治し方がわかるまでは、お互いの人生を歩むしかない。
「ちょ、ちょっと待って? 二人とも、なんでそんなに冷静なの?」
「わけわかんなすぎて一周まわって冷静になってきた。というか、慌てても仕方ないだろ」
「むむむ……」
冬子がこうも表情豊かだと、違和感がすごいな。
元が整っているから、これはこれで可愛い。中身が菜月じゃなければな……。
菜月の身体のほうも、いつもの騒がしさはなくクールな感じだ。
こちらも元が美人な上、冬子の落ち着いた大人な雰囲気と相まって色気を醸し出している。

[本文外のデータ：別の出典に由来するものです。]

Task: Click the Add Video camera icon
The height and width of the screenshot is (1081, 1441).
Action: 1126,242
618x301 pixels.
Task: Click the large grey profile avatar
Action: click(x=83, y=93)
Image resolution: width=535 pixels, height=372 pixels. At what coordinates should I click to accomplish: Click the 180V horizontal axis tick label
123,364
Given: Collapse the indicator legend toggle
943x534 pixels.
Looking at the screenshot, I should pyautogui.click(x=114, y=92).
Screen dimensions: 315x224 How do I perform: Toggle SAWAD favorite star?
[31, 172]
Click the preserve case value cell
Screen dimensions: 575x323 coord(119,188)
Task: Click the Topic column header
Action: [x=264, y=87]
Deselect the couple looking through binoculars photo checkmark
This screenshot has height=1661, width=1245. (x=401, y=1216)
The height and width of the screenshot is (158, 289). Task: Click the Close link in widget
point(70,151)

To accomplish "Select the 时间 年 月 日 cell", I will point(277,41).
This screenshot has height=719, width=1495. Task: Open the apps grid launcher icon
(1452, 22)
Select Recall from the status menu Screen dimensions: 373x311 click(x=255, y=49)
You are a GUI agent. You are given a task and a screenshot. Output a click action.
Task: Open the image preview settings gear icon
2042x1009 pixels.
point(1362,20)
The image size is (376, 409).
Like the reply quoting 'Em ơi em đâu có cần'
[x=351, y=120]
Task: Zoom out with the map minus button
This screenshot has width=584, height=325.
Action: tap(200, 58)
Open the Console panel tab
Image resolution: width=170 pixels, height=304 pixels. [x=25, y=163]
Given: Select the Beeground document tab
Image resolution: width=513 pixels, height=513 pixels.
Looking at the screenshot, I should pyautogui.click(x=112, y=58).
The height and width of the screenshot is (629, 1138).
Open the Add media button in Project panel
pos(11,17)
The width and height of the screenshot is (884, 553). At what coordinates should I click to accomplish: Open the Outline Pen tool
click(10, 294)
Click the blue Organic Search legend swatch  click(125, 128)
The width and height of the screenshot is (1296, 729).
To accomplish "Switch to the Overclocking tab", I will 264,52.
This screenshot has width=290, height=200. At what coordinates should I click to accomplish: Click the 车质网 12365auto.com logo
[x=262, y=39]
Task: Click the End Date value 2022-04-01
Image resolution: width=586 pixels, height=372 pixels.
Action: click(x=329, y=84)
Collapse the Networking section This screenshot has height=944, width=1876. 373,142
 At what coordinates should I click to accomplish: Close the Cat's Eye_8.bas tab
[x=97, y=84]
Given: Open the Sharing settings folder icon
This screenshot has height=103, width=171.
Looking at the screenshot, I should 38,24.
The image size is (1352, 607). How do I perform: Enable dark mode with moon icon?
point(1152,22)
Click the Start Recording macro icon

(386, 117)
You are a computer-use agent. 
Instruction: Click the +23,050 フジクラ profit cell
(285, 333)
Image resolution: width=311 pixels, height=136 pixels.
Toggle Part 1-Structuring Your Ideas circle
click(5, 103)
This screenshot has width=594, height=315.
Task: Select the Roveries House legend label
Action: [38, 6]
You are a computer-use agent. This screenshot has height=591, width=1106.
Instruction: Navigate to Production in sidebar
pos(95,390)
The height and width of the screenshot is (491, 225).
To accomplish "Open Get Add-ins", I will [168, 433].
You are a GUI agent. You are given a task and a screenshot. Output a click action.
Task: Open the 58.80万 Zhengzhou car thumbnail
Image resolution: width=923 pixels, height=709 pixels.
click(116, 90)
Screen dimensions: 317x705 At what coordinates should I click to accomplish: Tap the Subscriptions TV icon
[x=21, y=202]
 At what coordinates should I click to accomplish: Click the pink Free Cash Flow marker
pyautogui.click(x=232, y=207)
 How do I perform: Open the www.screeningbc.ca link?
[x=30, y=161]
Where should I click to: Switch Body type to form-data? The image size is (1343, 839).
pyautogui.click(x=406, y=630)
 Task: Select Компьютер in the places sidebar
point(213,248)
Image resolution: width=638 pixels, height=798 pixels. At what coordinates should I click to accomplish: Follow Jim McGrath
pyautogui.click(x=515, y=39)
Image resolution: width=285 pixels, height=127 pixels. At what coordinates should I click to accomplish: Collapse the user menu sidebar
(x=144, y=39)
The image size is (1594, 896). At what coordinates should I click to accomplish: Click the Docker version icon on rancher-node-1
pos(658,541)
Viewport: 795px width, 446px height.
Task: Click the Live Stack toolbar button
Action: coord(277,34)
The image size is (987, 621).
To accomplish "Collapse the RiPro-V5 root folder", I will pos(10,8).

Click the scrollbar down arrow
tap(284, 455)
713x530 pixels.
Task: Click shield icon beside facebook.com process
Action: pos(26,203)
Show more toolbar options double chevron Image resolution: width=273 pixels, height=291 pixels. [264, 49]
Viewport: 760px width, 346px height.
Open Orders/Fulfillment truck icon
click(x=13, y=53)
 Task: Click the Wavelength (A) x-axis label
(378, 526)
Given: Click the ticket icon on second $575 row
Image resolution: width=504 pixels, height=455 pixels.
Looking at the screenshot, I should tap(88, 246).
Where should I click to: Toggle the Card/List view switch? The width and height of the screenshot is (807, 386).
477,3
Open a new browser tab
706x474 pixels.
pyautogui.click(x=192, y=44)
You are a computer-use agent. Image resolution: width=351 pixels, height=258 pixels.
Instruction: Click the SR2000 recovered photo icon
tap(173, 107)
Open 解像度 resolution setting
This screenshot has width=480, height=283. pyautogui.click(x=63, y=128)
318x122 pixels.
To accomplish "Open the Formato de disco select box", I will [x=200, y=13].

「私は菜月ちゃんが心配です。菜月ちゃんが演技をできるとは思えませんから」
「なな、私だってできるよ! 冬子こそ、私になりきるなんて不可能なんじゃない?」
「できるよ! ほらね?」
顔が一瞬にして変わって、いつもの菜月の表情になった。
少しぎこちないが、なるほど、これなら事情を知らない人は疑いすらしないだろう。
「と、いう感じで、見破られることはないと思います。兄さんの前でやるのは恥ずかしいですね」
「さすがだな」
「菜月ちゃんは……とりあえず、事情を知っている兄さんが近くにいるから大丈夫でしょう」
「ん? 冬子は?」
「私は菜月ちゃんの家に帰らないといけませんから」
言われてみれば、そうか。
ここは俺と冬子が住む家だからいいけど、当然ながら、菜月は自分の家があるのだ。
初詣のために出てきたけど、恋ヶ窪家の年末年始は毎年、家で過ごすと決まっていたはず。
「あ!」
気づいていなかったのか、冬……ではなく菜月が、頭を抱えて声をあげた。
「てことは私、お母さんのお節食べられないじゃん!」
「この後に及んで飯の心配かよ……」
本当、見た目が違くても菜月そのものだ。
「本当ですよ。兄さんと離れなければならない私の身にもなってください」
そう言って、冬子が立ち上がった。
「わからないことがあったらメッセージを送りますので、携帯は近くに置いておいてくださいね」
「わ、わかったよ」
「それと、兄さんと二人だからって変なことはしないように」
「むむ、冬子だって、私の身体を大事にしてよ?」
冬子がちらりと俺を見る。
そうだ、冬子がいなくなるということは、菜月と二人きりで過ごさないといけない。
なぜなら……この1LDKのアパートは、俺と冬子の二人だけで住んでいるからだ。
「では、また連絡しますので」
そう言って、冬子は出て行った。